◆ Task objective ◆
Copy the part of the ruffed grouse article starting with "Consider joining the" and going on through "and commemorative card.", swapping "window cling" for "bumper sticker".
*** Opening of Reading text ***
Their plight is a reflection of the declining successional habitat required for the bird’s existence — a critical habitat shortage that affects many upland-dwelling species, from bouncing warblers and long-beaked woodcock to the secretive little gray fox.

The remedies offered by biologists seemed too much, too difficult, too hard to sell … and now, could they be too late?

As is true with all wildlife species, habitat remains the key. Forest health is the all-important factor in managing ruffed grouse. Many walk through the forest and have a picture of what it should be. Tall, straight trees with squirrels hopping playfully. Logging curtailed and under-growth minimalized. Trails and bridges allowing easy access. Fires eradicated. In one word: pristine.

Sounds great on paper, but that ideal is neither natural nor a friend of wildlife, except for those bouncing squirrels. Misperception about timber management is a big reason why ruffed grouse habitat has disappeared.

All the affected states suffer the same management hurdles, modern land-use practices, public policy and social trends with regard to harvesting timber. The ruffed grouse, as well as many upland wildlife species, require a mix of successional habitats, marginal areas and timbered belts to survive. At one time, naturally occurring fires may have done this job, but today regulated timber harvesting and restoration projects fill that niche.

Ben Jones, president and CEO of Ruffed Grouse Society and member of the American Woodcock Society, said: “On the path of inaction, ruffed grouse will be completely gone from Indiana. In the 18 states on the bubble, they will be listed as endangered soon (it may be warranted already). With further inaction, they will be gone from these states as well. All this occurring in less than a lifetime.”

In Ohio, the Division of Wildlife warns wildlife enthusiasts and hunters that they’re likely to encounter poor grouse numbers during 2019 with the roadside drumming counts and hunter flush rates remaining at historic lows.

Yes, 40 years may seem like a lifetime ago … but for the ruffed grouse, it may truly be so. We may be witnessing its end across much of its home range. How sad that we might allow this to happen.

Consider joining the Ruffed Grouse Society at ruffedgrousesociety.org

Report turkey and ruffed grouse sightings at wildlife.ohiodnr.gov/species-and-habitats/report-wildlife-sightings

“When I hear of the destruction of a species, I feel just as if all the works of some great writer just perished.” — Theodore Roosevelt

“The last word in ignorance is the man who says of an animal or plant: ‘What good is it?'” — Aldo Leopold

Along the way:

Buying an Ohio Wildlife Legacy Stamp allows wildlife enthusiasts the opportunity to directly impact the future of Ohio’s native animals. For $15 you’ll receive a collectible stamp, window cling and commemorative card.

The Legacy Stamp supports habitat restoration, land purchases and conservation easements, keeping common species common, endangered and threatened native species, educational products for students and wildlife enthusiasts, and wildlife and habitat research projects.

My grandmother often said, “God help he who helps himself.” It usually was to point me in the direction of working toward an end. I think that it’s also true that “God help those who choose to help.”

Order online at https://oh-web.s3licensing.com or it can be ordered anywhere hunting and fishing licenses are sold.

Step outside:

• Tomorrow: Sporting clays, 9 a.m. to 3 p.m., UCOA, 6943 Marion Township 243.

• Monday: Introduction to hunting, 6:30 p.m., Sandusky County Sportsmen’s Club, 3950 Ohio 600, Gibsonburg. The program is free and covers hunting of the most popular game species in northwest Ohio. It will be held indoors. Bring note-taking materials.

• Thursday and Friday: Trap and skeet, open to the public, 5 p.m., UCOA, 6943 Marion Township 243.
*** Close of Reading text ***
*** Opening of Information ***
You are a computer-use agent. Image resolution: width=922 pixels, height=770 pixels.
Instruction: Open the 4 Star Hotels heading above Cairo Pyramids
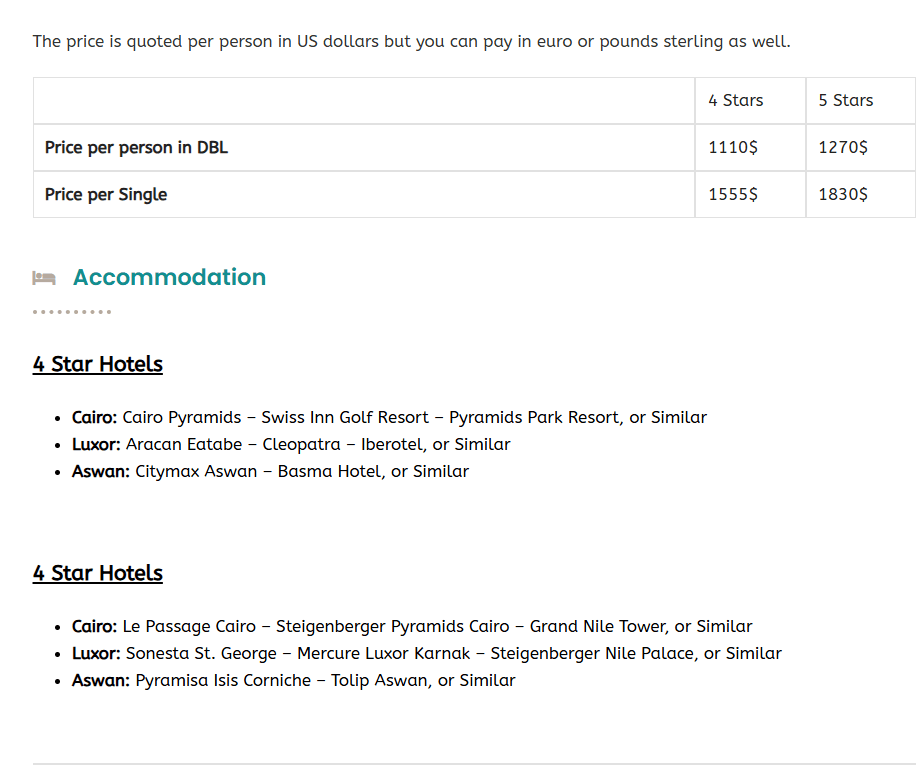[x=97, y=364]
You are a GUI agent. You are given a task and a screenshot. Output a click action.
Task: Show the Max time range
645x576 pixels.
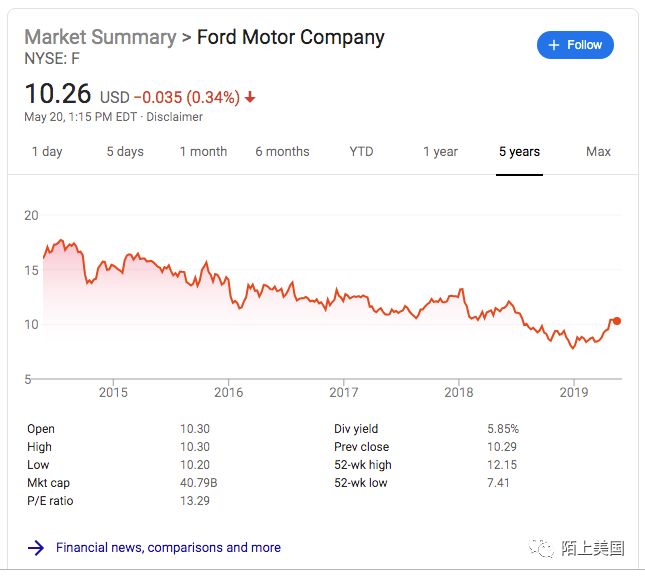point(598,152)
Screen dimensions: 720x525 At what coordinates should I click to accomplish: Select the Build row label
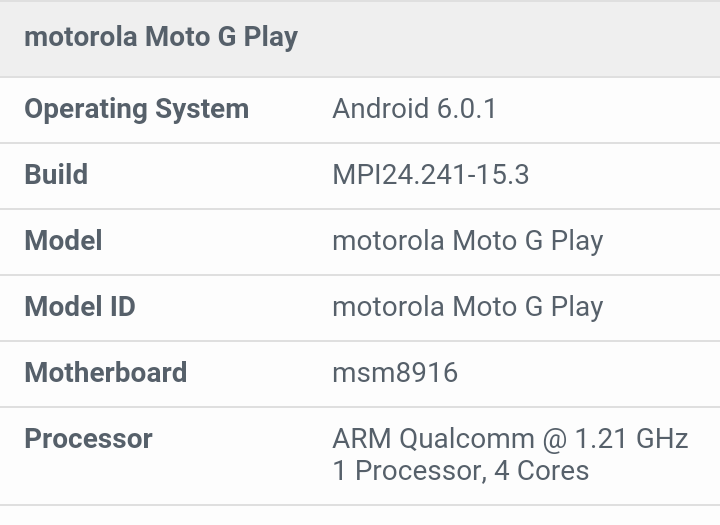point(56,175)
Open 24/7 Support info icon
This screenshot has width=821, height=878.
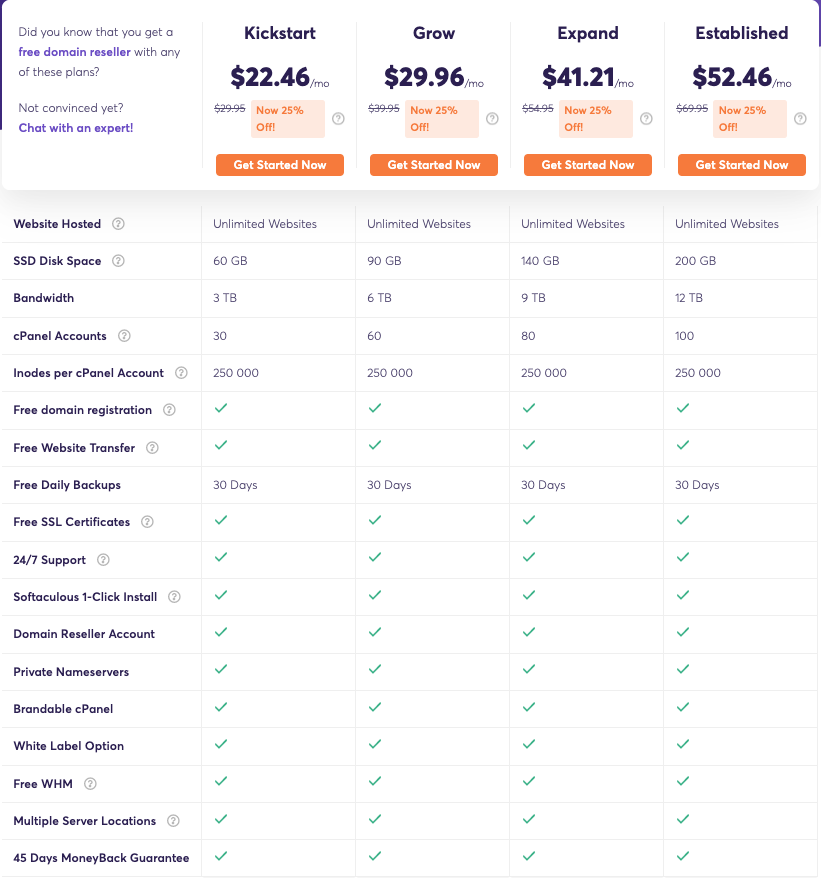coord(104,560)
*** Close of Information ***
◆ Written answer ◆
Consider joining the Ruffed Grouse Society at ruffedgrousesociety.org

Report turkey and ruffed grouse sightings at wildlife.ohiodnr.gov/species-and-habitats/report-wildlife-sightings

“When I hear of the destruction of a species, I feel just as if all the works of some great writer just perished.” — Theodore Roosevelt

“The last word in ignorance is the man who says of an animal or plant: ‘What good is it?'” — Aldo Leopold

Along the way:

Buying an Ohio Wildlife Legacy Stamp allows wildlife enthusiasts the opportunity to directly impact the future of Ohio’s native animals. For $15 you’ll receive a collectible stamp, bumper sticker and commemorative card.